### Page extract:
BEGIN

The following is a compendium of interesting items taken from the "Current News". The emphasis is on technical developments related to transformers as well as items relating to expansions and changes within the plant. However, there are also miscellaneous "tidbits" of information which deal with people-related and community types of events.

"South Gate" at East Street during the 1920's courtesy of General Electric Company

1914:

  • The High Voltage Engineering Laboratory was formed.

One of the many brilliant technical men associated with the Pittsfield plant over the years was A.M. Gifford, who headed the Laboratory operation for 45 years. Gifford was instrumental in the quest for the development of improved transformer core steel which drastically cut magnetic losses.

Known as silicon steel, this material was actually first developed in England in 1907 by Sir Robert Hadfield.

Gifford also promoted the use of Pyranol, a non-flammable transformer insulating fluid which was eventually banned in the 1970's, being a suspected carcinogen.

He was heavily involved in development work through the years which eventually led to the creation of the G.E. Plastics Operation, the only vestige of General Electric remaining in Pittsfield in 1997.

END

### Task instructions:
Can you rewrite the Pittsfield plant compendium between "Gifford also promoted" and "Pittsfield in 1997.", inclusive, with "non-flammable" changed to "fire-resistant"?

### Stored data:
BEGIN

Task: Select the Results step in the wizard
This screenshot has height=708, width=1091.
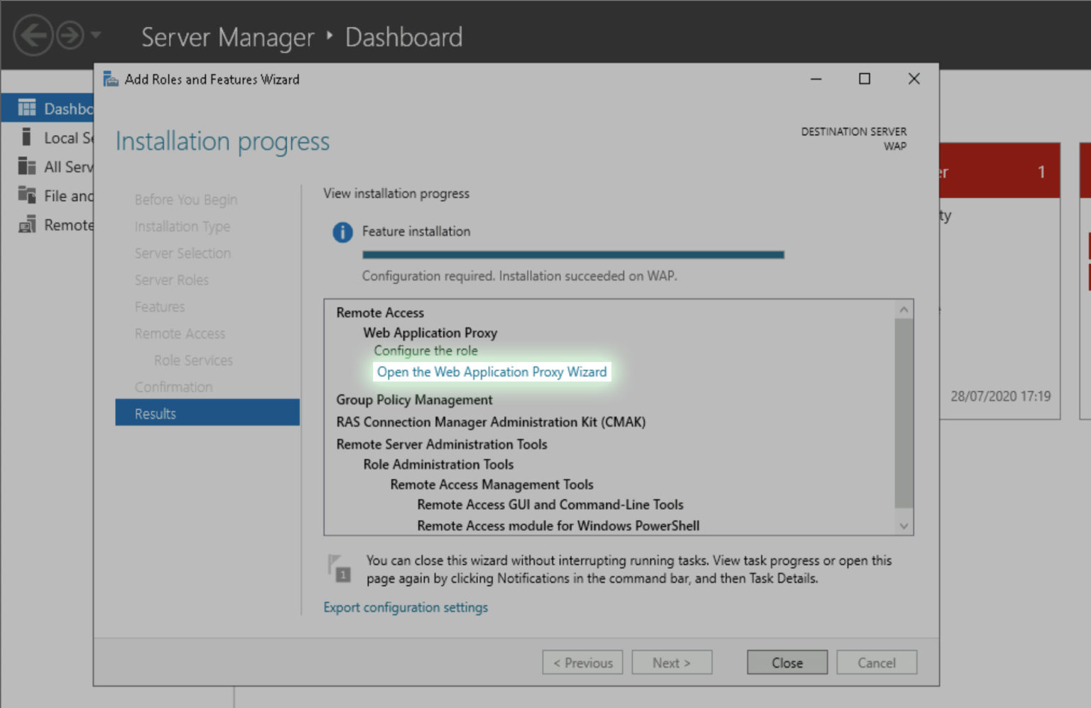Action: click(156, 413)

END
BEGIN

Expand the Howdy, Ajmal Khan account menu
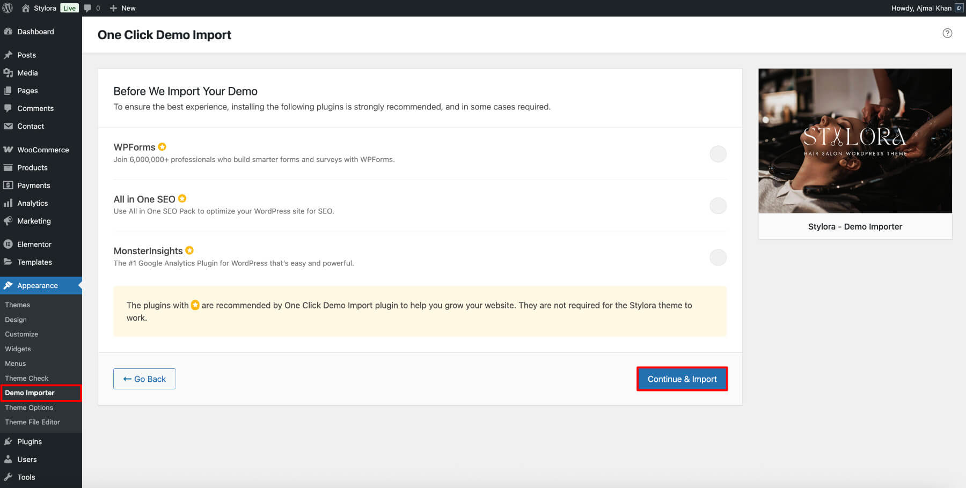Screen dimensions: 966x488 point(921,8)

END

### Reply:
Gifford also promoted the use of Pyranol, a fire-resistant transformer insulating fluid which was eventually banned in the 1970's, being a suspected carcinogen.

He was heavily involved in development work through the years which eventually led to the creation of the G.E. Plastics Operation, the only vestige of General Electric remaining in Pittsfield in 1997.